A catalog that helps people find tables is useful. A catalog that helps people make decisions is better. The difference is whether it matches the work people are already doing.
The catalog is not the workflow
Search quality. Column-level lineage. Ownership fields. Tags. Glossaries. Certification badges. Access request flows. All of these matter. DataHub's overview describes the usual bundle well: structure, location, ownership, quality, lineage, and search.
But none of them are the point.
The questions I care about are messier:
- I found three tables. Which one should I use?
- This metric changed. What broke downstream?
- Can I trust this field for a production workflow?
- Who understands the weird edge cases?
- Is this dataset safe to expose to an agent?
- If I backfill this column, what systems will notice?
Those are workflow questions. A catalog that cannot answer them is just a nicer UI for confusion.
Search is the shallow problem
Search is usually the first thing people ask for, because the pain is easy to describe. "I cannot find the table" is an easy complaint to write down.
But discovery almost never ends at search.
The harder problem starts after the user finds something plausible. Now they need to know whether the dataset is right for their use case. That requires context:
- freshness
- ownership
- semantic meaning
- known caveats
- downstream consumers
- access constraints
- lineage and transformations
- examples of real usage
A catalog that returns a table name without this context has only moved the confusion one click deeper.
The metadata systems I trust feel less like search engines and more like decision support. They help the user decide what to do next.
Usage is metadata too
One underrated signal is actual usage.
Which datasets do people query repeatedly? Which tables power production jobs? Which fields appear in important dashboards? Which datasets are technically available but socially abandoned?
Static metadata tells you what exists. Usage metadata tells you what the organization actually trusts.
This distinction matters. A table can have a perfect owner field, a nice description, and a clean schema, while still being the wrong source for most work. Another table can look ugly and still be the one every serious workflow depends on.
If the catalog ignores usage, it will often recommend the wrong kind of cleanliness.
Lineage has to answer operational questions
Lineage is one of those features everyone says they want.
They are right to want it. But lineage diagrams become theater if they do not answer specific questions.
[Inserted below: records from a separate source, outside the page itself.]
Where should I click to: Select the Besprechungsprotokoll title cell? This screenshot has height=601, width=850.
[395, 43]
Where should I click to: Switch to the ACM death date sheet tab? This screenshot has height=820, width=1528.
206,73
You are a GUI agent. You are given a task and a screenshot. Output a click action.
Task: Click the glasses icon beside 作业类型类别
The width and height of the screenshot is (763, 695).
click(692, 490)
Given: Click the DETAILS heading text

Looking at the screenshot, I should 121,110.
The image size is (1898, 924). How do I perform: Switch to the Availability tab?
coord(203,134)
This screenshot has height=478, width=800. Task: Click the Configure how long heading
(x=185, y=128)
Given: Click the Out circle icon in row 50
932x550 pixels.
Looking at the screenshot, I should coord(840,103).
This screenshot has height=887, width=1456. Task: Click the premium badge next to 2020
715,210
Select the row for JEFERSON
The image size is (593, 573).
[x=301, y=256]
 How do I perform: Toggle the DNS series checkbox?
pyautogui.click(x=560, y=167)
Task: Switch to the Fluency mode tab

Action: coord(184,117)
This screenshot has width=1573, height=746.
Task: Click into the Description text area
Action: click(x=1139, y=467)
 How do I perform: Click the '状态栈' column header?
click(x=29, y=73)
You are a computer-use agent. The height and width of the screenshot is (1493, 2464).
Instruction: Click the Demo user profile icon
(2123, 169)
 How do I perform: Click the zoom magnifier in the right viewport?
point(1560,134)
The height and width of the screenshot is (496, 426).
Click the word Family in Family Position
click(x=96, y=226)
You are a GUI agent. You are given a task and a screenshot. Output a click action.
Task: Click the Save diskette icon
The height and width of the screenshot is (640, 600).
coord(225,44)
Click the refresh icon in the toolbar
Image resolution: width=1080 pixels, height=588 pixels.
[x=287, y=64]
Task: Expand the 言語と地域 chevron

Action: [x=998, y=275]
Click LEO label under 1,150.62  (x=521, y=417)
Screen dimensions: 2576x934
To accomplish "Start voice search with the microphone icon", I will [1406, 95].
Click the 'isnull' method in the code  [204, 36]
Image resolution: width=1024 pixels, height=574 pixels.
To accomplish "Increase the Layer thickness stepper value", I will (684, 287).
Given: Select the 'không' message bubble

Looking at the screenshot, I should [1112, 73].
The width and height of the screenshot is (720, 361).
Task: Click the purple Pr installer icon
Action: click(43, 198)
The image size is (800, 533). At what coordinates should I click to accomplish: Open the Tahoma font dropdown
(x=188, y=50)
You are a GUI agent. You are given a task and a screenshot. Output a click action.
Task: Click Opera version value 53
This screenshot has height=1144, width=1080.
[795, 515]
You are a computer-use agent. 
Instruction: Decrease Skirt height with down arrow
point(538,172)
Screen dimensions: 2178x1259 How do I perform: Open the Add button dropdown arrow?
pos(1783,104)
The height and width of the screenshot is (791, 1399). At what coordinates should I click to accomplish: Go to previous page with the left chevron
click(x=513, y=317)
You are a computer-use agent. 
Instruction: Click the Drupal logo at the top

Useful lineage helps with decisions like:
- can I delete this field?
- what happens if this upstream source is late?
- which dashboards will change if this definition changes?
- what production systems depend on this model?
- where did this wrong number enter the graph?
The diagram is not the product. The answer is the product.
For AI systems, this gets more important. If an agent answers a question from a dataset, you need to know where the answer came from, which definitions were used, and whether the user was allowed to see the underlying data. Provenance stops being an audit nicety and becomes part of runtime correctness.
Governance should live in the path of work
Governance often fails by being adjacent to the workflow.
There is a policy page over here, a catalog over there, a Slack thread with the real caveats somewhere else, and application code enforcing permissions in a fourth place.
People do not ignore governance because they hate rules. They ignore governance because the correct path is slower than the path that works.
A good catalog shortens the correct path.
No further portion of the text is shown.